6. Evaluating alternatives
a. Each alternative should be evaluated by community leaders to ensure the most efficient
and cost-effective way to realize the community's goals. During this stage each alternative
should be weighed given its potential positive and negative effects, impacts on the
community, and impacts on the government.
b. One alternative should be chosen that best meets the needs and desires of the
community and community leaders for meeting the community goals.
7. Adopting a plan
a. The community needs to adopt the plan as an official statement of policy in order for it
to take effect. This is usually done by the city/community council and through public
hearings. The council may choose not to adopt the plan, which would require planners to
refine the work they did during previous steps.
b. Once the plan is accepted by city/community officials it is then a legal statement of
community policy in regards to future development.
8. Implementing and monitoring the plan
a. Using the implementation plans defined in the earlier stages, the community will carry
out the goals in the comprehensive plan. City/community planning staff monitor the
outcomes of the plan and may propose future changes if the results are not desired.

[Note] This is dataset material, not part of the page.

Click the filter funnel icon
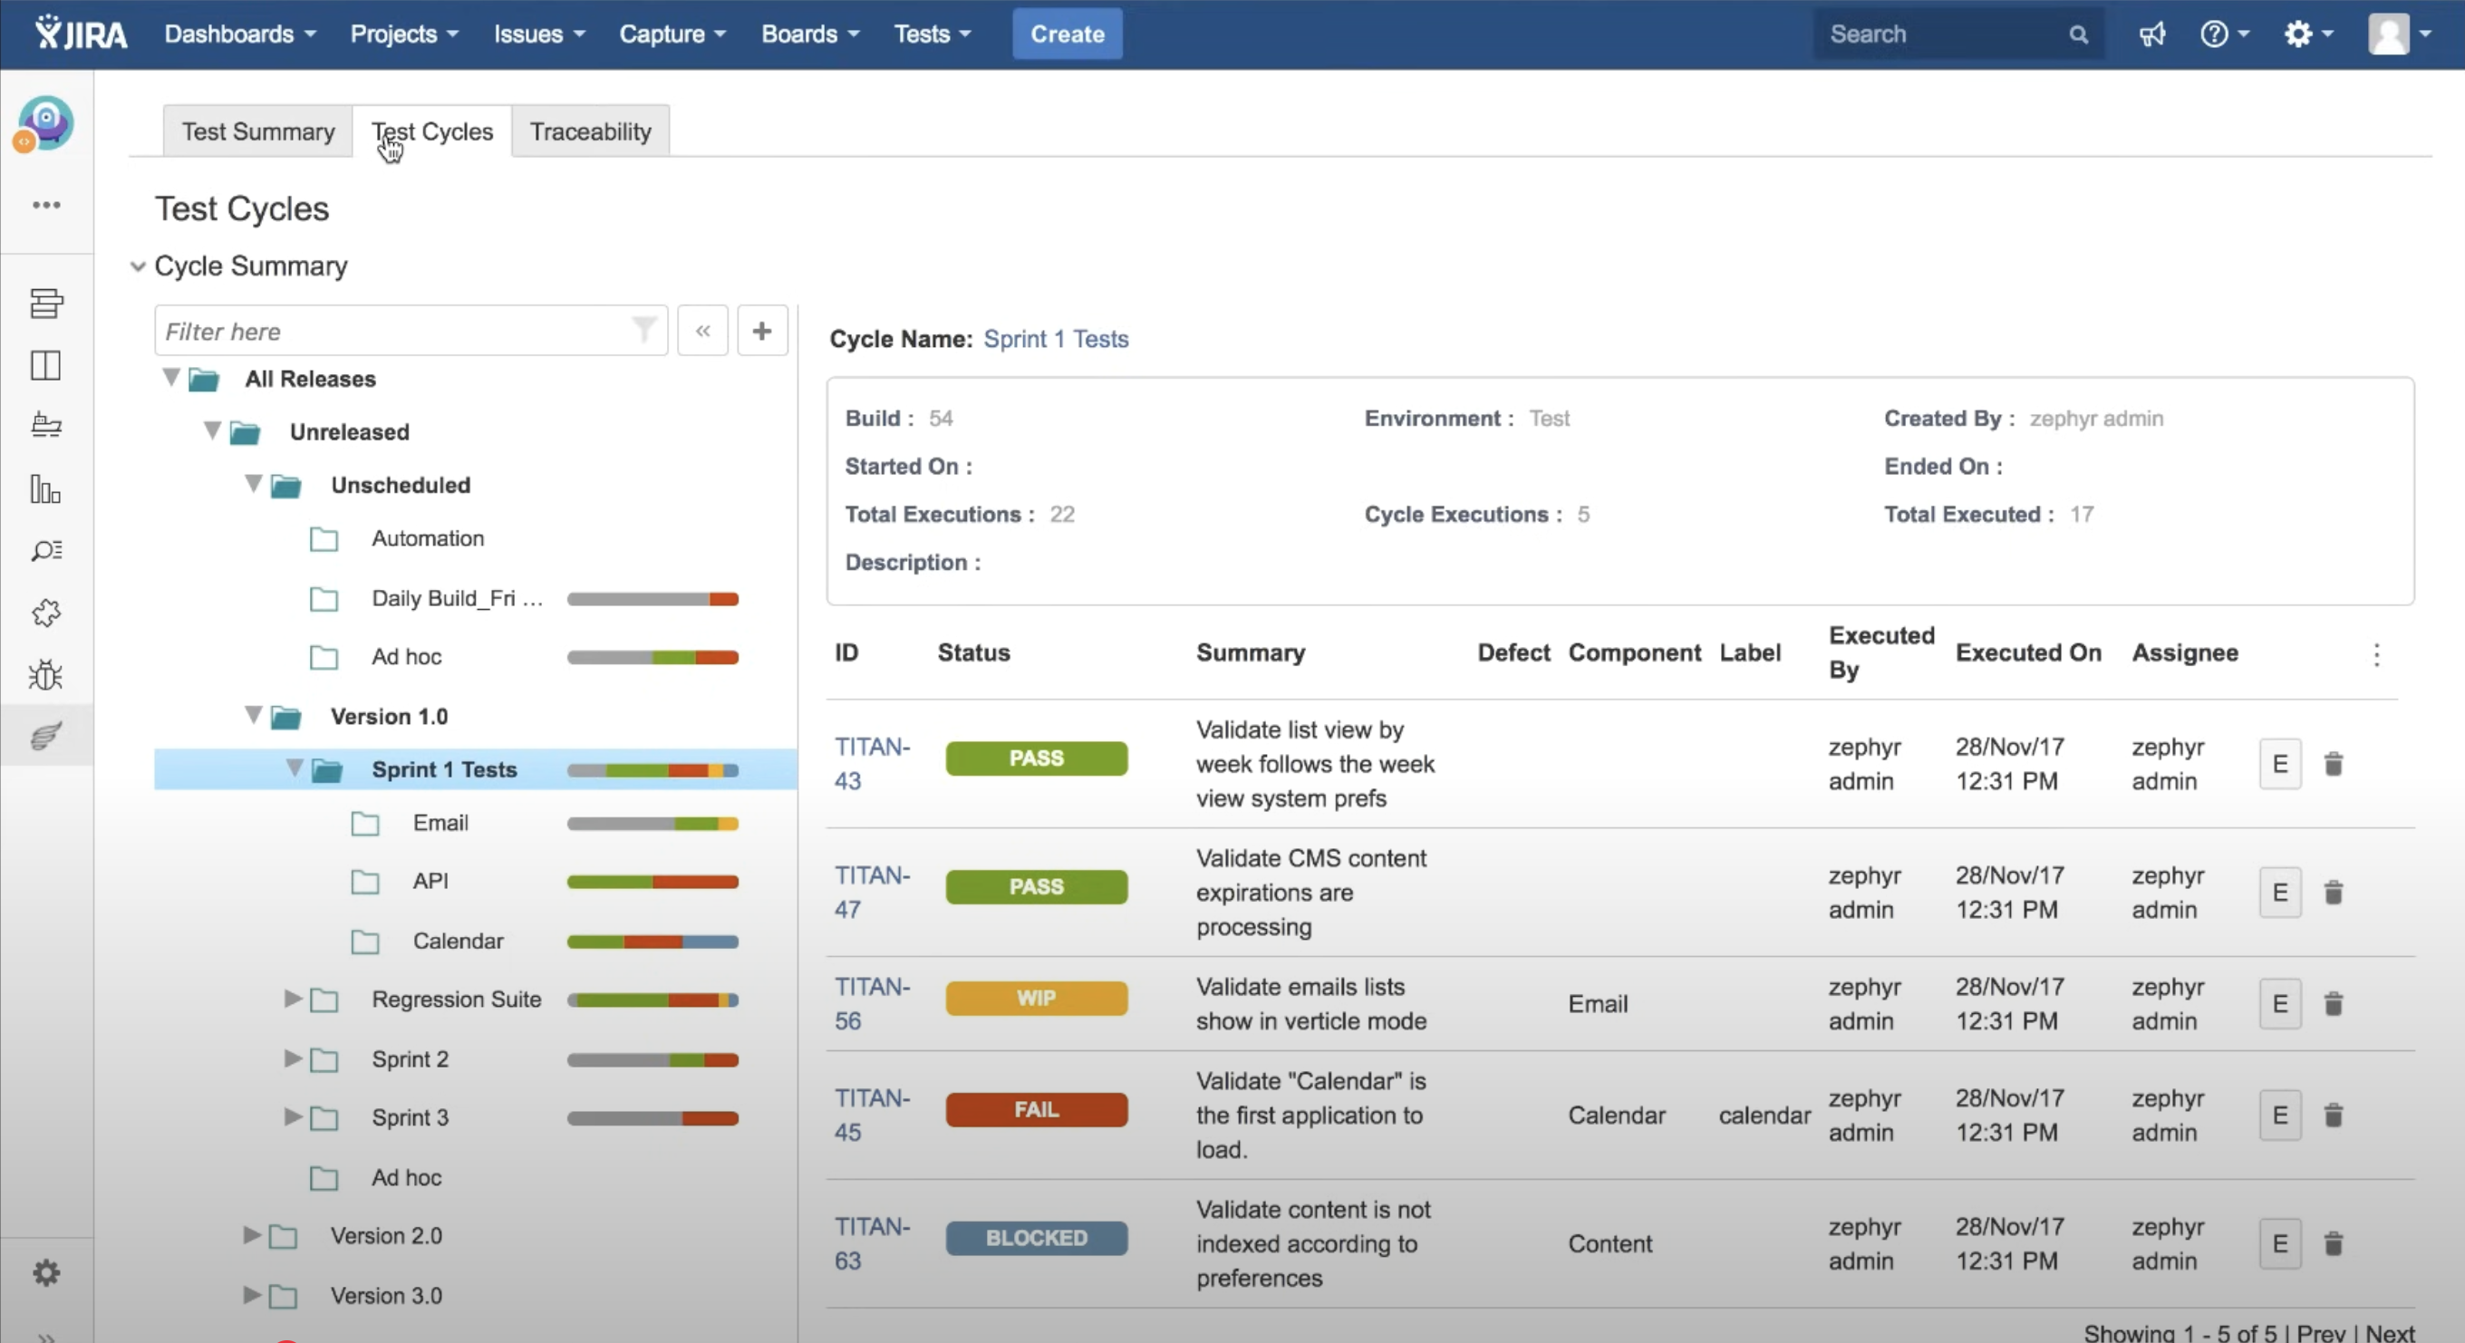Image resolution: width=2465 pixels, height=1343 pixels. (644, 330)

b. A comprehensive plan is not a permanent document. It can be changed and rewritten
over time. For many fast growing communities, it is necessary to revise or update the
comprehensive plan every five to ten years. In order for the comprehensive plan to be
relevant to the community it must remain current.
LAND USE PLANNING
Refers to the rational and judicious approach of allocating available land resources to different
land using activities and for different functions consistent with the overall development
vision/goal of a particular city.
refers to the manner of utilization of land, including its allocation, development and management.
Types of Maps
o General Purpose - shows suite of physical and cultural features at the same time
Reference Map
Shows simple properties of map
o World map
o road map
o sketch map
Base Map
working map for the preparation of various maps
o general base map
o urban base map
o Thematic - depicts one single feature of the earth’s surface representing one or two
themes.
Topographic Map
shows a limited set of features including terrain, streams, boundaries,
and roads.
Climate Map - gives the prevailing type of rainfall in the area.
Hydro-geologic Map
shows existing geologic features, rock types and ground and surface
water.
Slope Map - groups area exhibiting a particular range or degree of inclination.
Soil Map
shows the spatial distribution of different soil classification units in a
locality.
Land Classification Map - categories of land by the Forest Management Bureau.
Population Density Map –
shows concentration of population by class intervals in relation to land
area.
Cadastral Map – public record of land ownership.
Land Values Map – indicates relative prices and values of land in an area.
Land Use Map – shows spatial distribution of different land uses.
General Land Use –distribution of land uses covering the entire town.
General Land Use Plan –reflects the planned distribution of land uses.
Urban Land Use Map – distribution of land uses in the urban center.
Urban Land Use Plan –indicates planned distribution of urban land uses.
Zoning Map – shows the zones or districts according to present and potential uses
of land.
o Analytical - illustrates the derived results from the analysis of two or more variables
according to desired outputs.
Erosion Hazard Map – analysis of soil and slope of an area.
Flooding Hazard – shows areas where flooding usually occurs.
Land Capability Map – indicates suitability of areas for cultivation.
Soil Suitability Map – provides information on the degree of soil suitability for
urban development.
Development Constraints Map – illustrates the obstacles to development in the
physical sense like subsidence, flooding risks, or fault lines.
Land Management Unit – a land resources inventory map describing the shape
of land in terms of relief, not slope; an input map to land suitability map.
Land Suitability Map – classifies land into categories based on the degree to
which the characteristics of the land can satisfy the environmental requirements
of specific crops without deterioration.